La iglesia ortodoxa se moviliza contra la laicidad en Moscú

Paco Soto – Varsovia

Los jerarcas ortodoxos, liderados por el patriarca Kiril (en la fotografía), movilizaron en Moscú a unas 65.000 personas “en defensa de la fe, los santuarios profanados y la Iglesia”.

Los jerarcas ortodoxos rusos, capitaneados por el patriarca Kiril, movilizaron recientemente en Moscú, en torno a la catedral del Cristo Salvador, a unas 65.000 personas “en defensa de la fe, los santuarios profanados y la Iglesia”. El acto, que fue calificado de “rezo” por la Iglesia ortodoxa, se convirtió en una demostración contra el laicismo y el liberalismo social y en defensa de los valores cristianos tradicionales. La Iglesia ortodoxa quiso también de esta manera mostrar su fuerza de movilización después de que el pasado 21 de febrero medida docena de feministas del movimiento ‘Pussy Riot’ subieran al altar mayor de la catedral del Cristo Salvador y entonaran canciones anticlericales y eslóganes contra Vladimir Putin. Tres feministas fueron detenidas y podrían ser condenadas a siete años de prisión por “gamberrismo”.

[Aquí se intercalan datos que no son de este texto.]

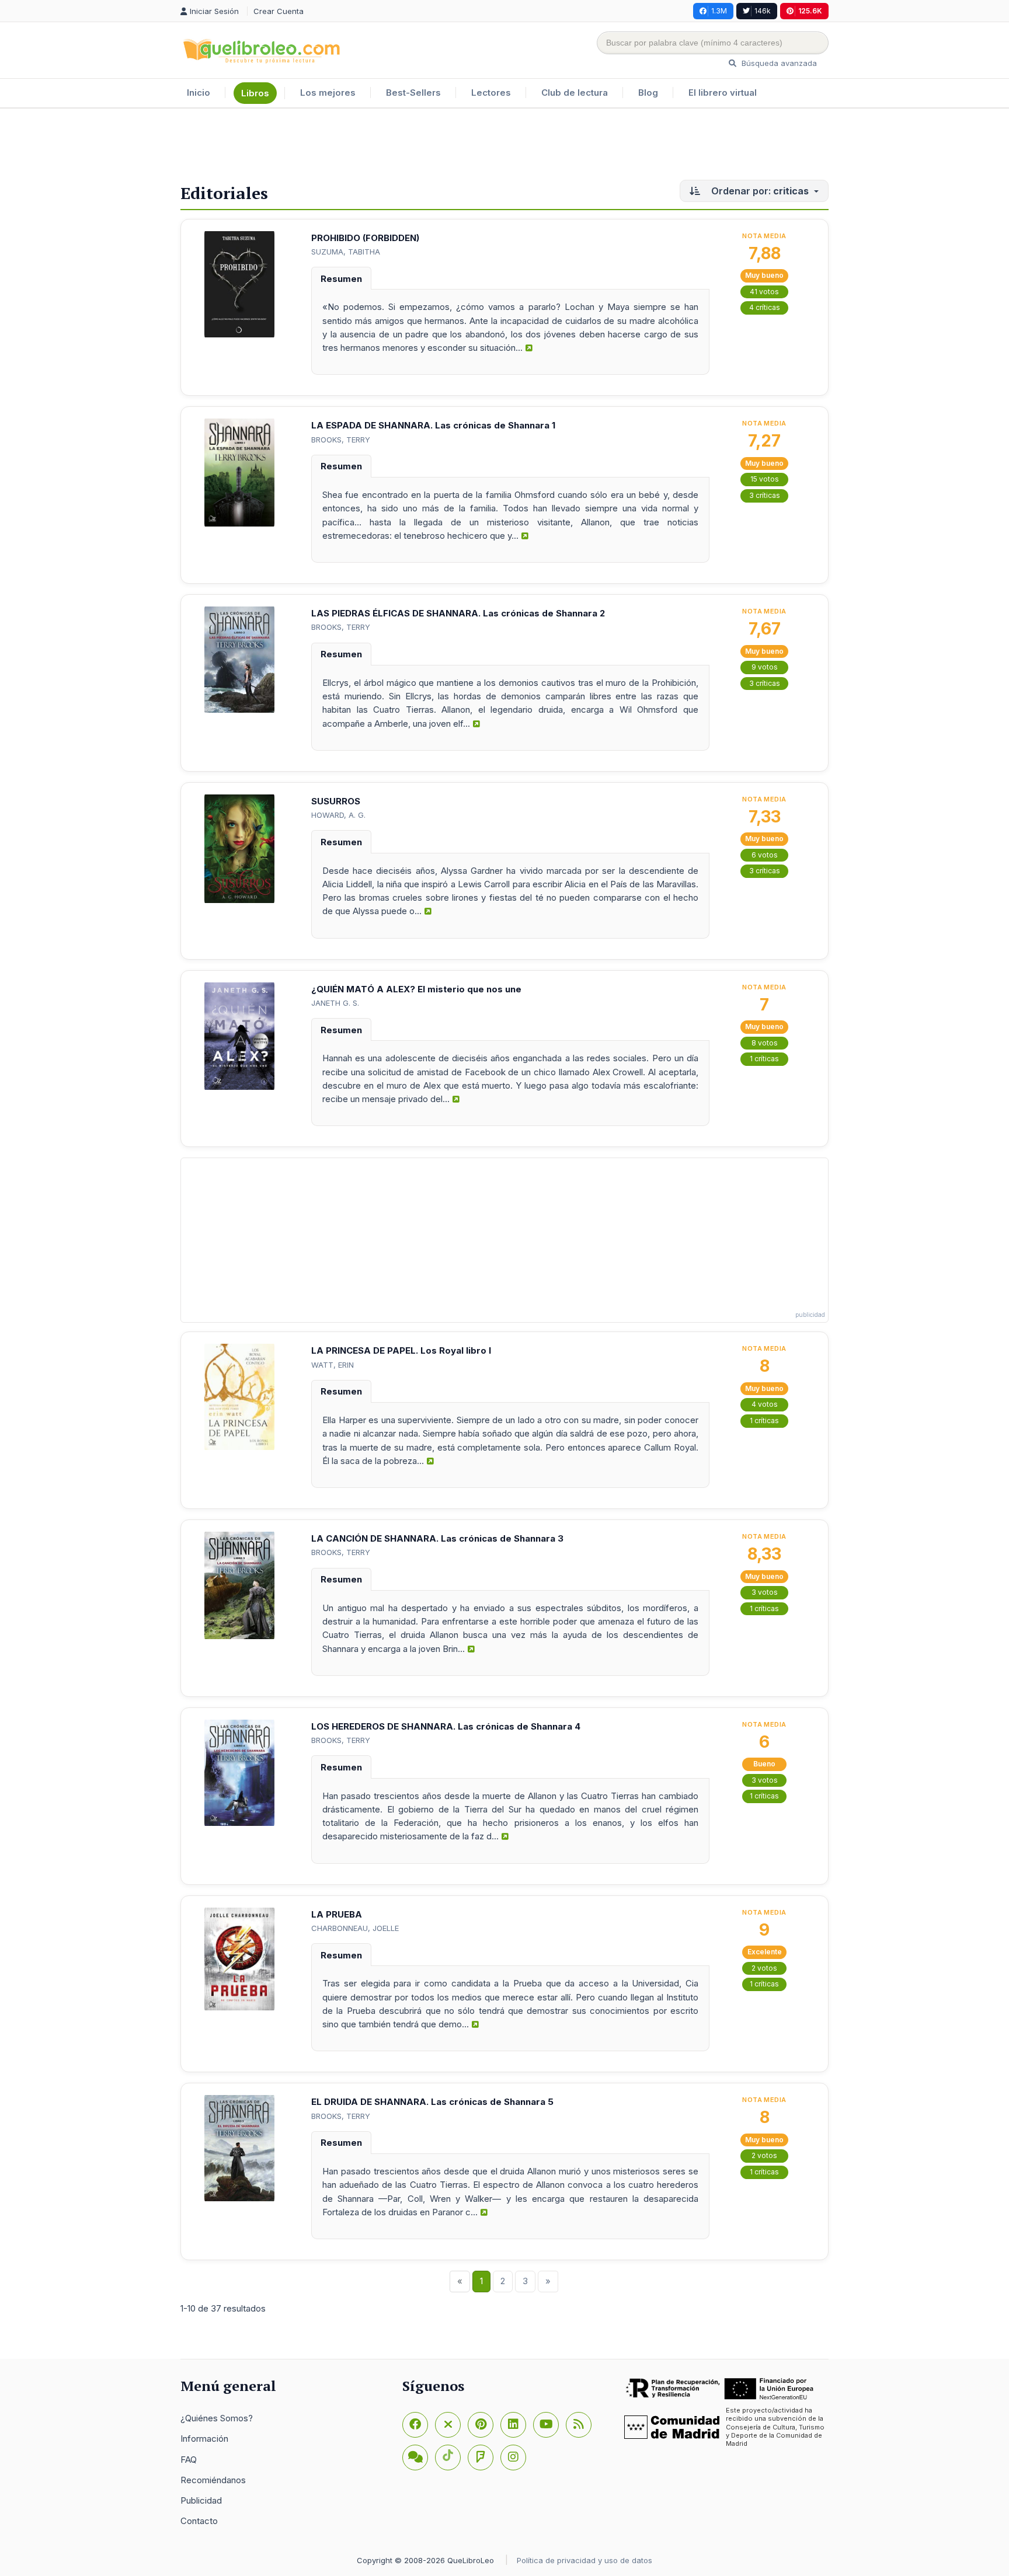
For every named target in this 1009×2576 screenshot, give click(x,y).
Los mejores (328, 92)
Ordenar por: (759, 191)
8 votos (764, 1042)
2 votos (764, 1968)
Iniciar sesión (215, 11)
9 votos (764, 667)
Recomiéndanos (213, 2480)
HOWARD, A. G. (338, 815)
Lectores (491, 92)
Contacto (199, 2520)
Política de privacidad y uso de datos (584, 2560)
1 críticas (764, 1058)
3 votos (764, 1592)
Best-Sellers (413, 92)
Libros (255, 93)
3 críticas (764, 495)
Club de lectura (574, 92)
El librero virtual (722, 92)
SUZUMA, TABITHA (345, 251)
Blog (648, 92)
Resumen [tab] (341, 278)
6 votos (764, 854)
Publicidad (201, 2500)
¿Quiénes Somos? (216, 2418)
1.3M (719, 10)
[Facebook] (415, 2425)
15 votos (764, 479)
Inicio (198, 92)
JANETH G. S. (335, 1003)
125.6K (810, 10)
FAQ (188, 2459)
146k (762, 10)
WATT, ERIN (332, 1364)
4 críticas (764, 307)
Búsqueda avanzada (778, 63)
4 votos (764, 1404)
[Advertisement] (504, 146)
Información (204, 2438)
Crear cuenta (278, 11)
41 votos (764, 291)
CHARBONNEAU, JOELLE (355, 1928)
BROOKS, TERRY (340, 439)
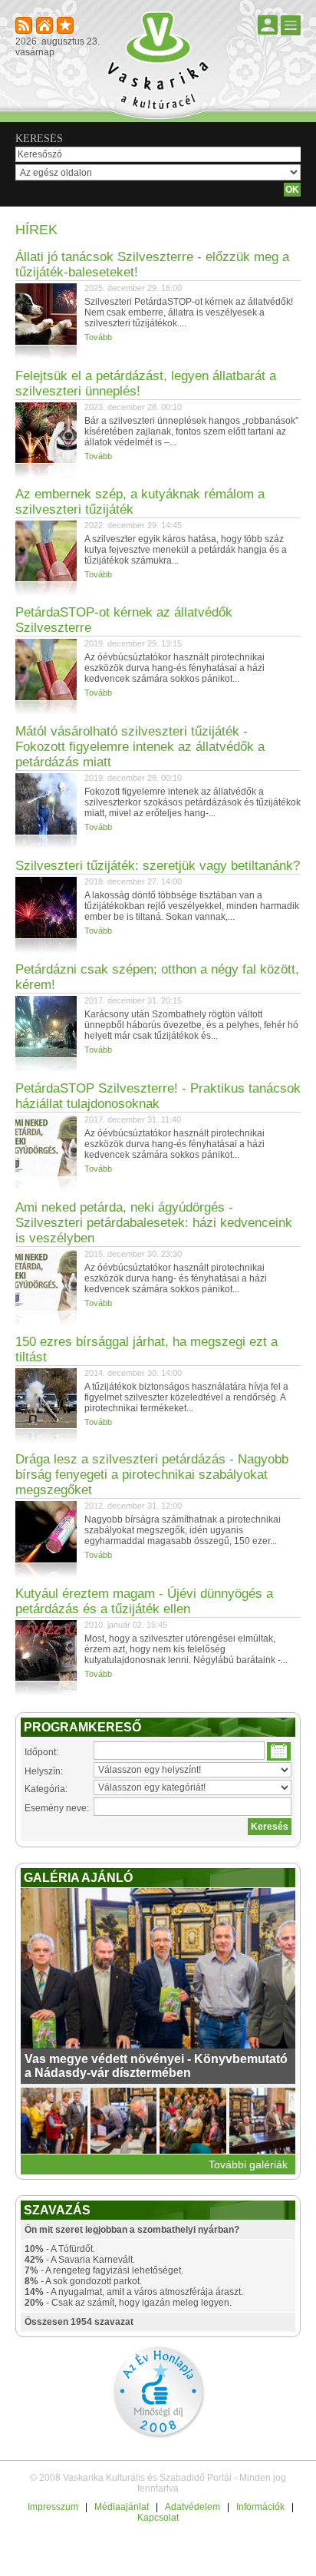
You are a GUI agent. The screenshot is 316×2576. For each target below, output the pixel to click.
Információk (260, 2507)
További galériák (248, 2164)
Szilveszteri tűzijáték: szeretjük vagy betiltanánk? (157, 865)
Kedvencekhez (66, 26)
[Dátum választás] (279, 1751)
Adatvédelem (192, 2507)
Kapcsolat (158, 2517)
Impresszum (53, 2507)
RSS (25, 26)
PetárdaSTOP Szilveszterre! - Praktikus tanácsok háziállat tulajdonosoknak (158, 1096)
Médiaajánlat (121, 2507)
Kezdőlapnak (45, 26)
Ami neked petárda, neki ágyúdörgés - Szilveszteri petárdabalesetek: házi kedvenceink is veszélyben (153, 1222)
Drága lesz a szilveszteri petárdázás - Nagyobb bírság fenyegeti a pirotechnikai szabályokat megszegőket (151, 1474)
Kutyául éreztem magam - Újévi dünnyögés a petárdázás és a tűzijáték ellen (144, 1601)
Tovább (98, 337)
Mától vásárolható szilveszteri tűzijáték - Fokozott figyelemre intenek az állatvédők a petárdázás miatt (140, 746)
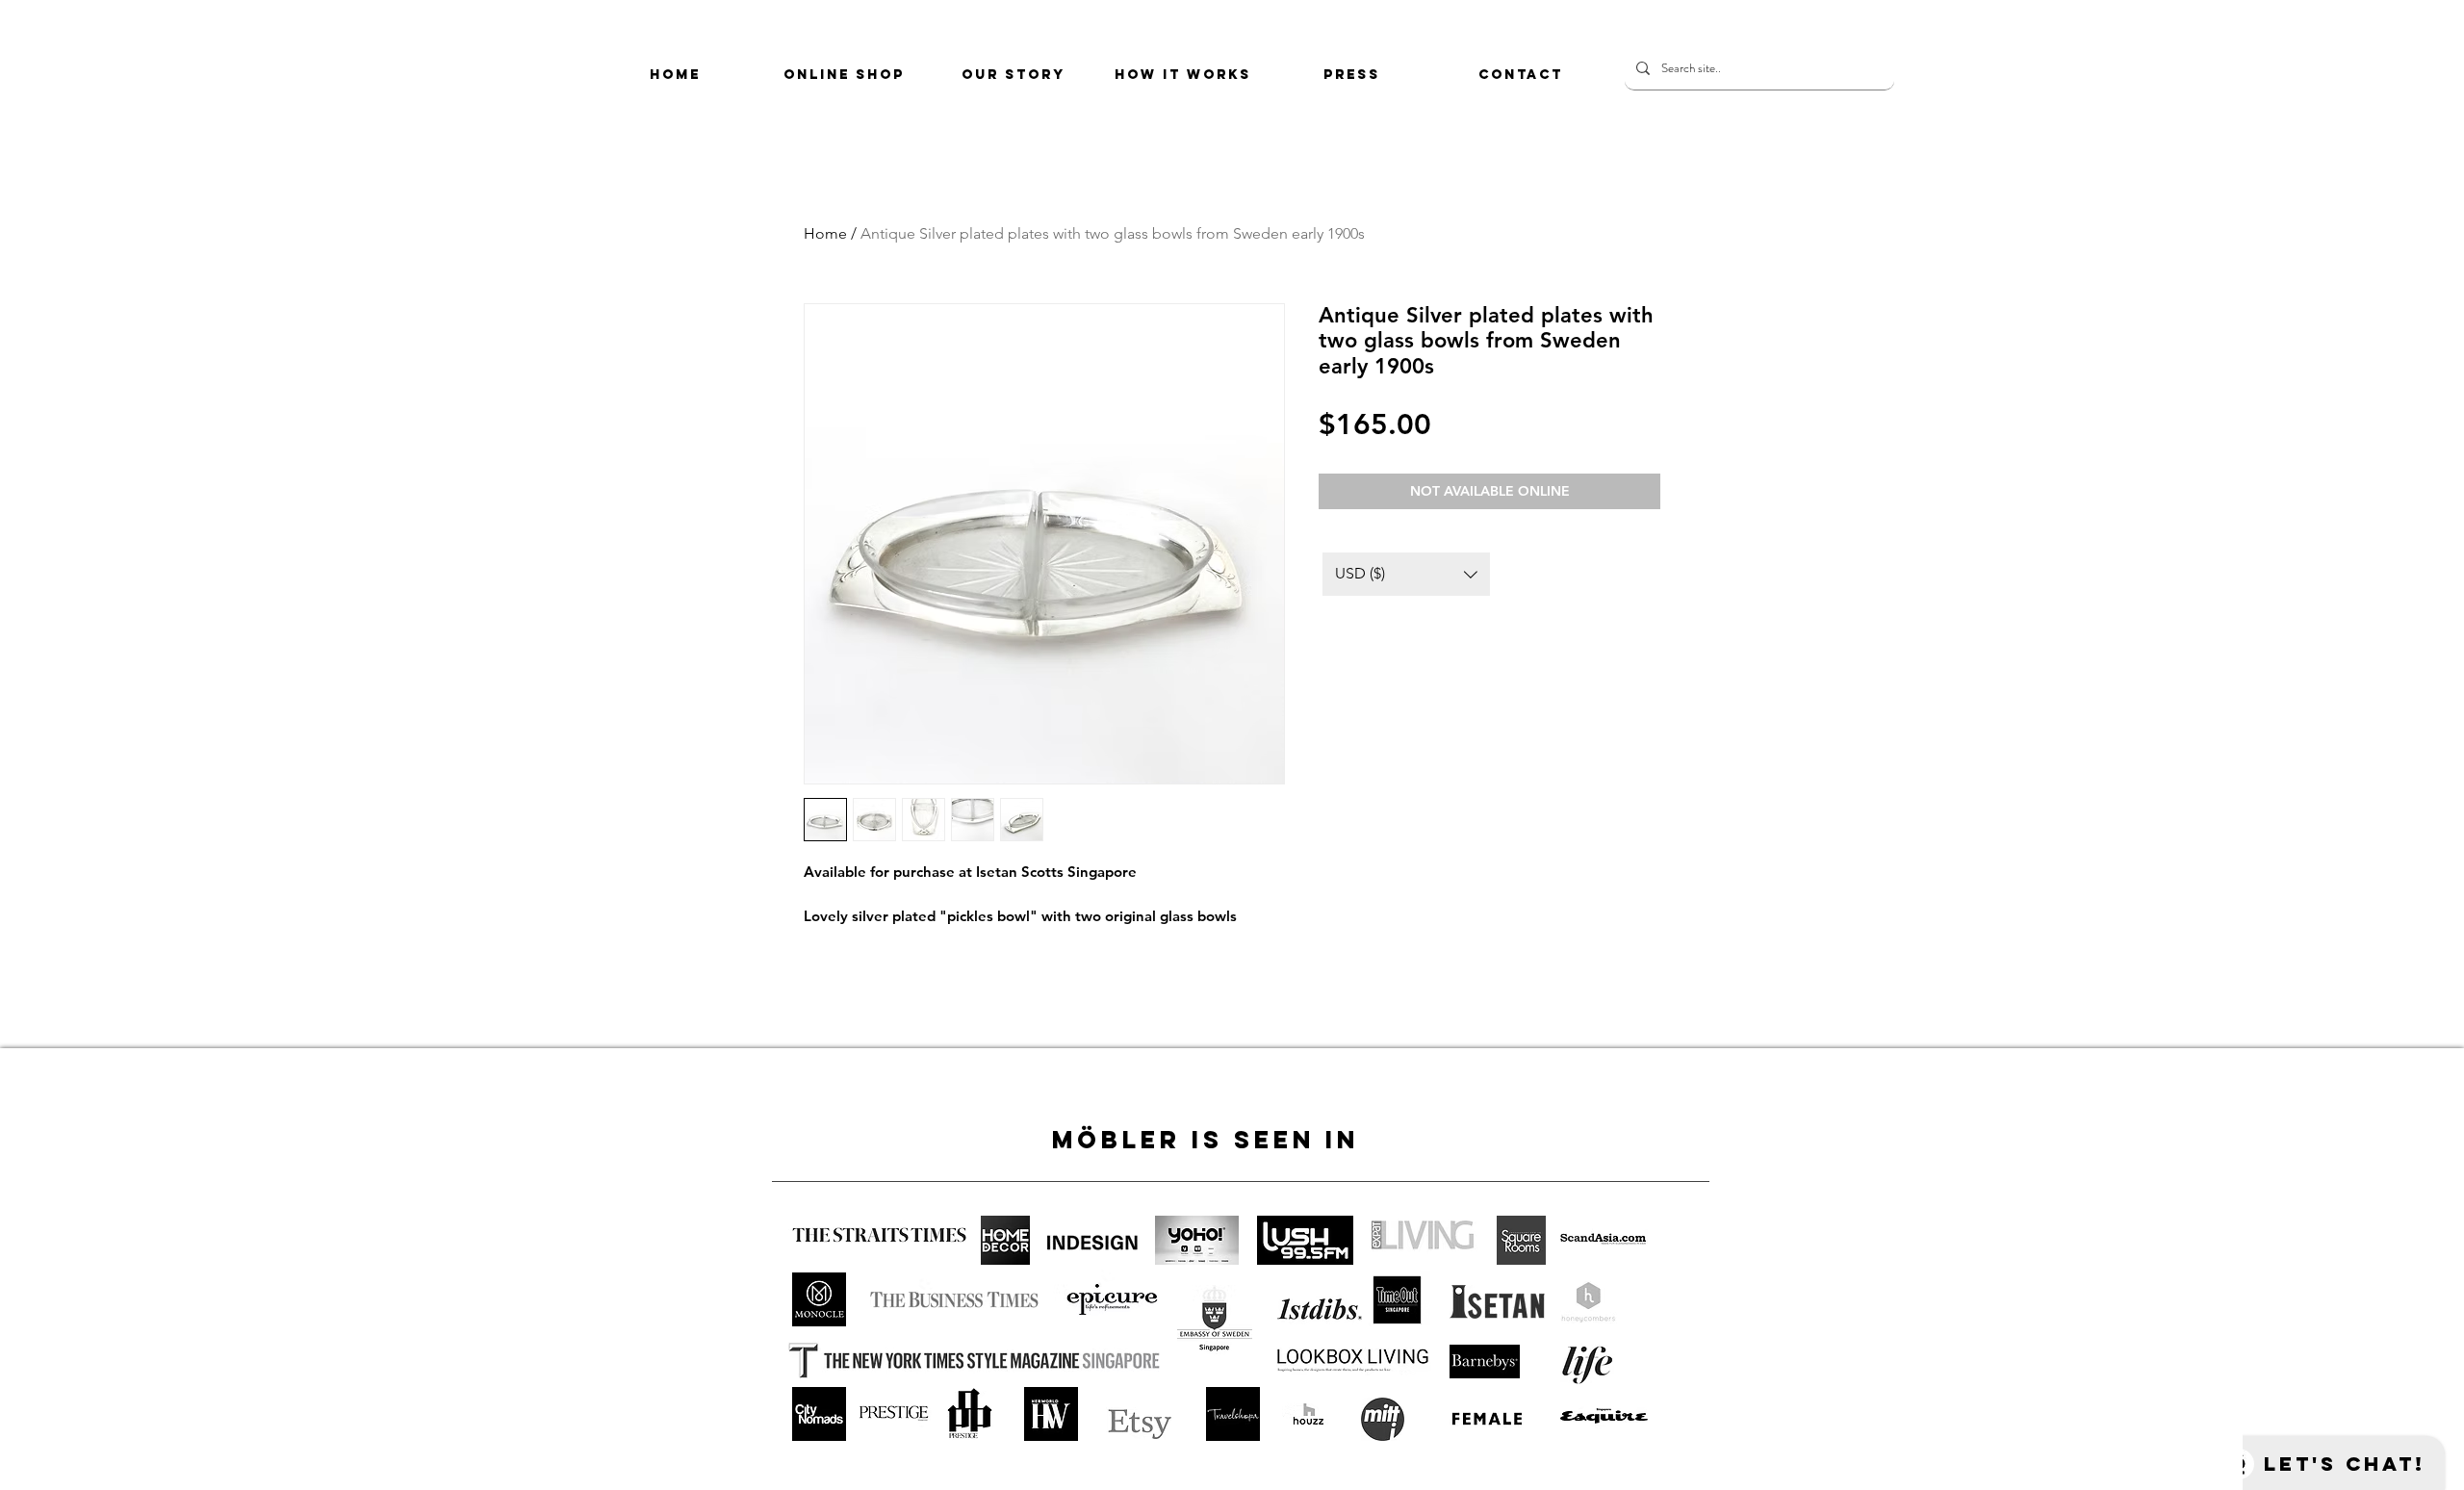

Esta acción generó un intenso debate social y mediático en Rusia entre partidarios y detractores de la laicidad. Los organizadores del acto utilizaron unas pantallas gigantes situadas cerca de la catedral para difundir los mensajes de figuras políticas, culturales y religiosas, que defendieron las instituciones y criticaron a los sectores políticos y sociales que luchan por la transparencia electoral y denuncian el autoritarismo de las élites gobernantes. Los representantes de la Iglesia ortodoxa aseguran que son víctimas de una campaña hostil impulsada por “fuerzas del mal”, que se concreta en provocaciones antirreligiosas y destrucciones de íconos e imágenes religiosas en distintos lugares de la Federación Rusa. En este sentido, el patriarca Kiril anunció que las imágenes destruidas no serán restauradas, porque la Iglesia quiere que sus fieles no olviden las campañas violentas que se llevan a cabo contra la institución.

 

Símbolo de Rusia

El patriarca Kiril manifestó con vehemencia que “las vivencias de nuestra Iglesia en el siglo XX no tienen análogo en ninguna parte. Reconstruimos la Iglesia como símbolo del renacimiento de Rusia. No hemos venido a un mitin. La Iglesia no realiza mítines, no tenemos carteles, tenemos pendones, iconos, vinimos para rezar a Dios por nuestro país, por el pueblo, para que nunca más y en ninguna circunstancia sea volada la Iglesia de Cristo Salvador”, que fue derribada en los años 30 del siglo XX, en la época de Stalin, y reconstruida tras la desintegración de la URSS. “No amenazamos a nadie, no demostramos nuestra fuerza, pero nadie puede prohibirnos que en los momentos cruciales de la historia -y hoy vivimos ese momento- nos reunamos para rezar”, manifestó el jefe de la Iglesia ortodoxa rusa.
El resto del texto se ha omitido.